This is a one line of code change for Apple and would take them a few minutes. FWIW, there are people in the iOS jailbreaking community who could do this without the source code rather quickly. I'll even go so far as to say that we actually already have all the tools for this lying around for the iPhone 4, and with only minimal changes made by even less qualified engineers they would probably work on the iPhone 5C.
> With a sufficiently complex passphrase, the FBI is still SOL.
Most people use the 4- or 6- digit PIN number. One presumes that in this case the user did so (and you can tell, as the UI is different depending on the kind of passphrase used), or the FBI wouldn't be quite so excited to bother here. It takes mere minutes to crack a 4- digit PIN code on the iPhone 4.
> The fact that only Apple is in a position to sign firmware that could do this is a positive thing in this context. The only alternatives are no firmware signing at all (so everyone could run this attack), no updates at all, or enforcing the rate-limiting in a HSM (which is what they're doing on the latest generation iPhones).
You have conveniently removed "allow the user to lock everyone out from firmware updates except themselves" from the list of possible options :/. While I am perfectly happy with the idea that some people might want to allow Apple to update the firmware on their device, I would much rather no one be able to do that unless they go through me, and as I own the hardware and it is my data that is on the line, I should have the right to make that decision. Apple is selling locks, claiming them to be secure, while not only sitting on a master key but now claiming that it isn't really a master key, which is not just disingenuous but outright dishonest at this point.
Firmware signing and how updates are delivered are one thing. I would argue that having only one possible adversary is preferable to everyone being able to create firmware that runs on your device. If there's a practical and secure approach that would allow users to install only firmware updates they approve of, I'd be all for that[1]. In the end - please correct me if I'm wrong - this would require a user-generated key or passphrase of some sort, and then we're back at a brute-force problem and the question of how secure is that passphrase and how are rate-limits enforced.

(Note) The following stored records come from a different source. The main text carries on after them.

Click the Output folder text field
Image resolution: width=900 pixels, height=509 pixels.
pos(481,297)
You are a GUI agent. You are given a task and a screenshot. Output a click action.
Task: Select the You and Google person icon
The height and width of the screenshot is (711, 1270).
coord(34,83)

The iPhone's disc encryption, however, does not rely on this so-called master key. That's why I think calling this a backdoor isn't a fair assessment. It's entirely reliant on the complexity of your passphrase. The iPhone's security architecture, including the firmware signing and in newer versions the secure enclave, make attacks against this significantly harder (or next to impossible, if the secure enclave firmware is actually read-only ... something that definitely needs to be clarified). Compare this to your typical desktop full-disk encryption, where you usually have no countermeasures whatsoever against this kind of thing.

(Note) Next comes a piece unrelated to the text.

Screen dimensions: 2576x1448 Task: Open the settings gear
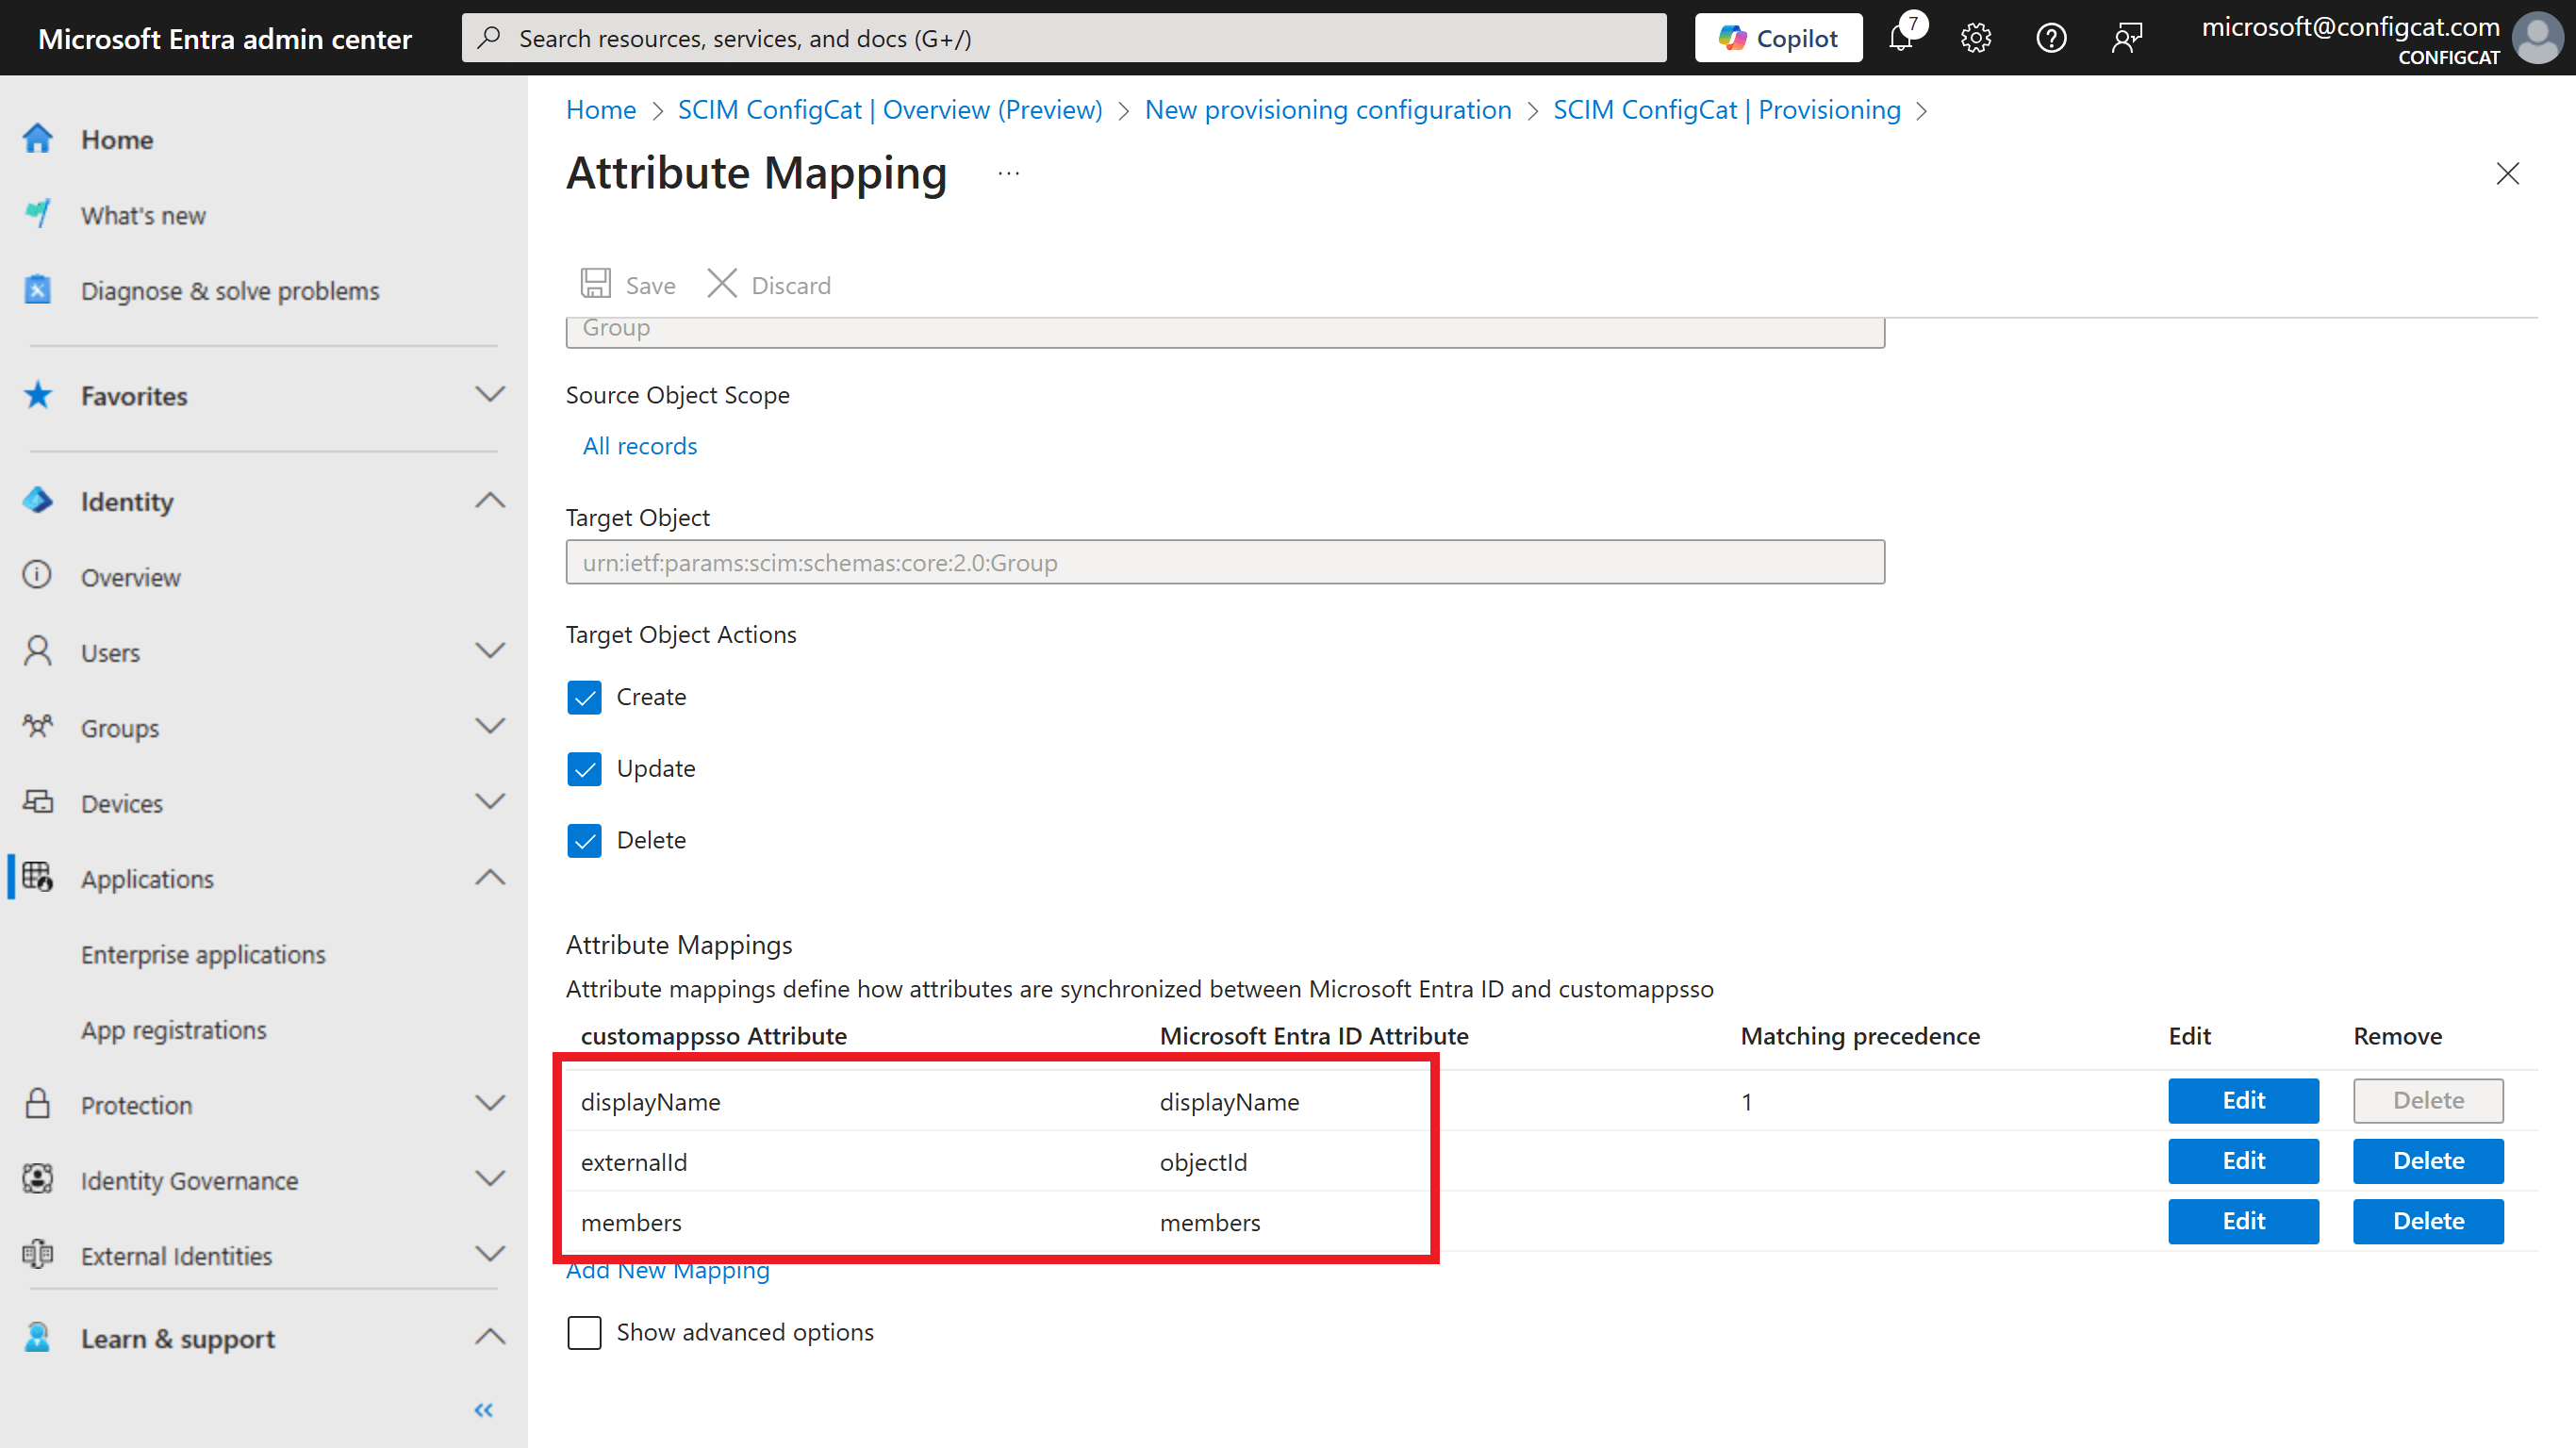[x=1976, y=37]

[1]: Speaking as a developer. I'm not qualified to answer this for sure, but my gut feeling is that such a feature in the hands of typical end-users might actually be a bad thing for security.

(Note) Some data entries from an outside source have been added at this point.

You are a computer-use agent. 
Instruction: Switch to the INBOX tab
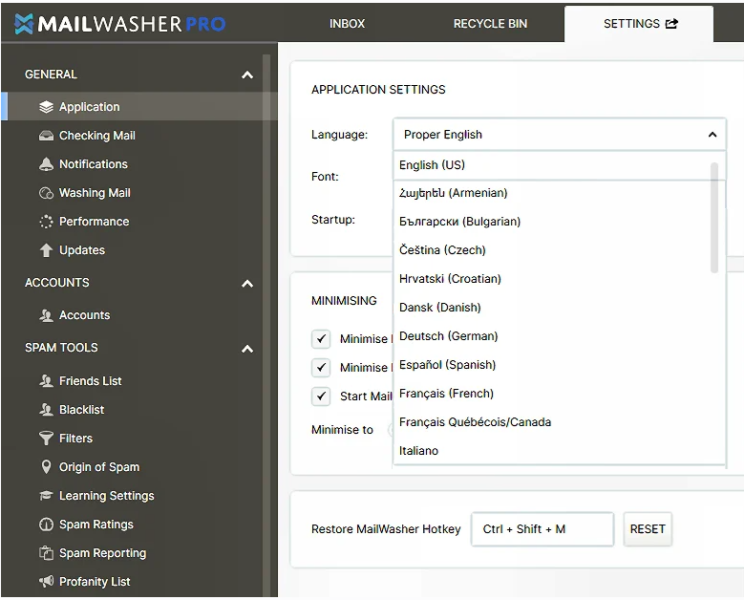(347, 24)
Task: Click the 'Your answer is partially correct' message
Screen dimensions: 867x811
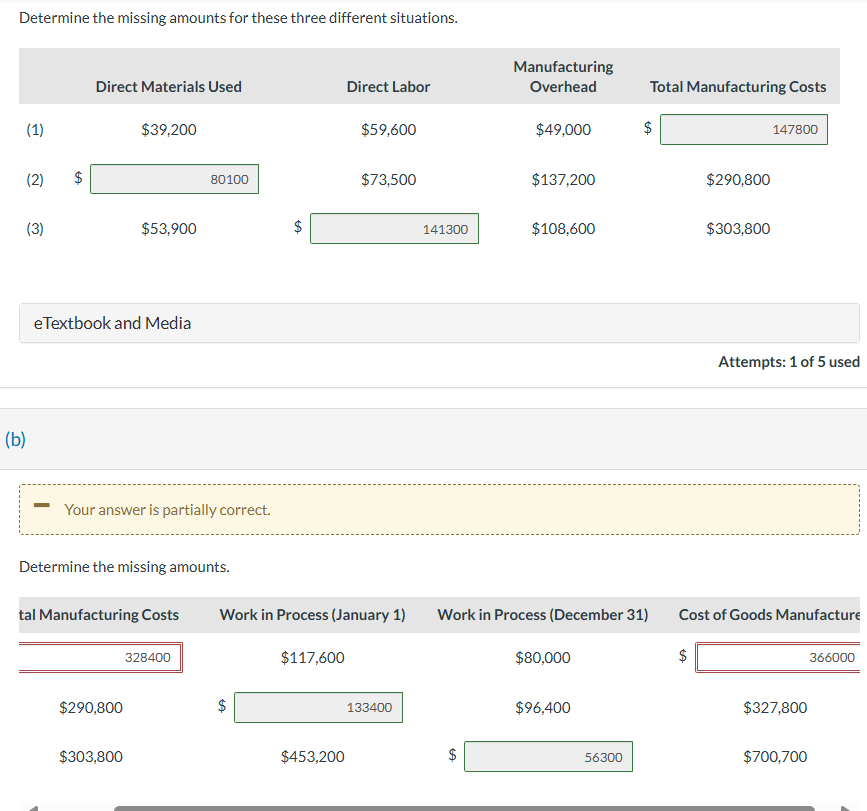Action: pos(167,510)
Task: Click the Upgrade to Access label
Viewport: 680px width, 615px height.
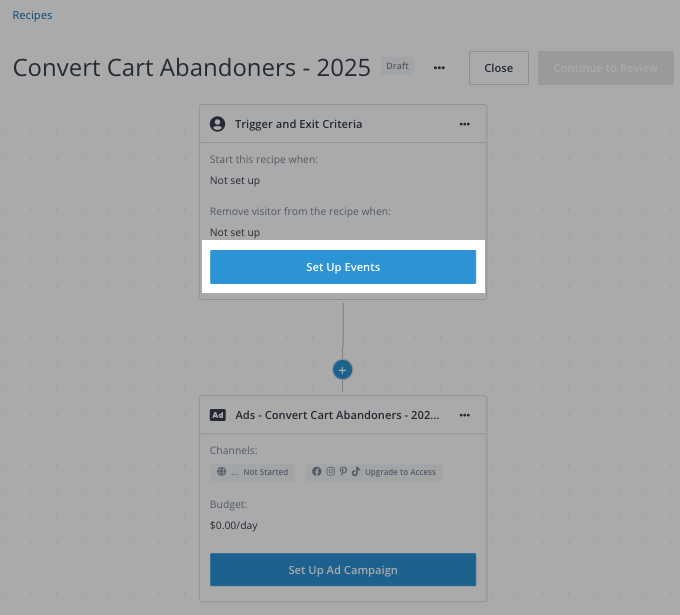Action: [x=400, y=472]
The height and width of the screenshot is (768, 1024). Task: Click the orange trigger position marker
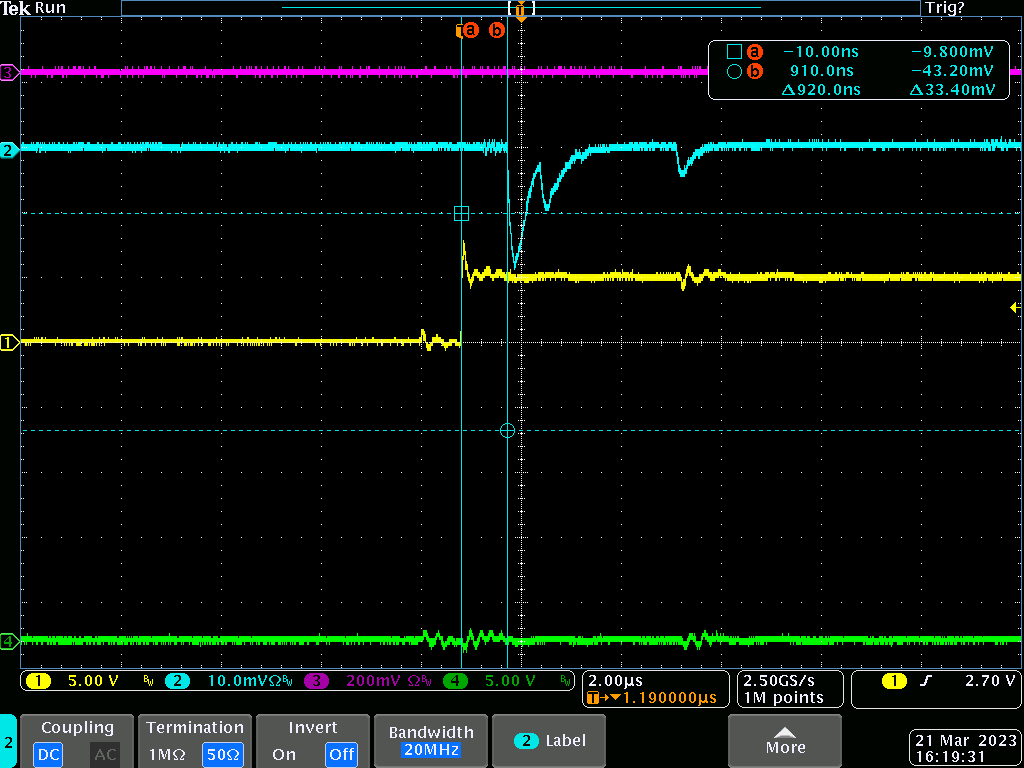click(520, 11)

I think users should be allowed to make the security tradeoffs they consider relevant. Many people leave a key to the door of their house somewhere outside but nearby, yet I don't think the people who build locks should decide that that is never acceptable and decide to play parent and come up with a solution to this problem: I would prefer people to be informed about the tradeoffs they are making, but they should be allowed to do what they want. Meanwhile, this enables the people who want more security than "I trust Apple, all of Apple's employees, Apple's security from hostile third parties, and the government under which Apple does business" to go "above and beyond".
> That's why I think calling this a backdoor isn't a fair assessment.
I am using this term because Apple is using this term: they said "They [the FBI] have asked us [Apple] to build a backdoor to the iPhone." when what the result would be would still require brute forcing a passcode to get the data in question. They make it sound extremely hard, but in fact it is really easy for them to do this: it is a single line of code changed; what makes it possible for them to do this is not that they haven't bothered to build it, it is that they are moral enough to not want to do it, and they are the only people with the key... but the key, fundamentally, is equivalent to the power the FBI wants. The FBI could "build" this backdoor for themselves if Apple handed them that key.
Then there's even less reason to use All Writs to make Apple do it, unless it's to make the precedent to force the device makers to backdoor their products.
Just do it, for all of us, make that tool for 5C. But don't support FBI using this case to make "All Writs able to change products" precedent.
I can build the tool. What I can't do is sign the result. The only thing any of us are missing is the 4096-bit RSA encryption key used to sign the firmware. The way we load this tool onto the iPhone 4 is using a vulnerability in their bootloader that lets us bypass the signature check. There is only 512 bytes of data at question here, not some insurmountable amount of work.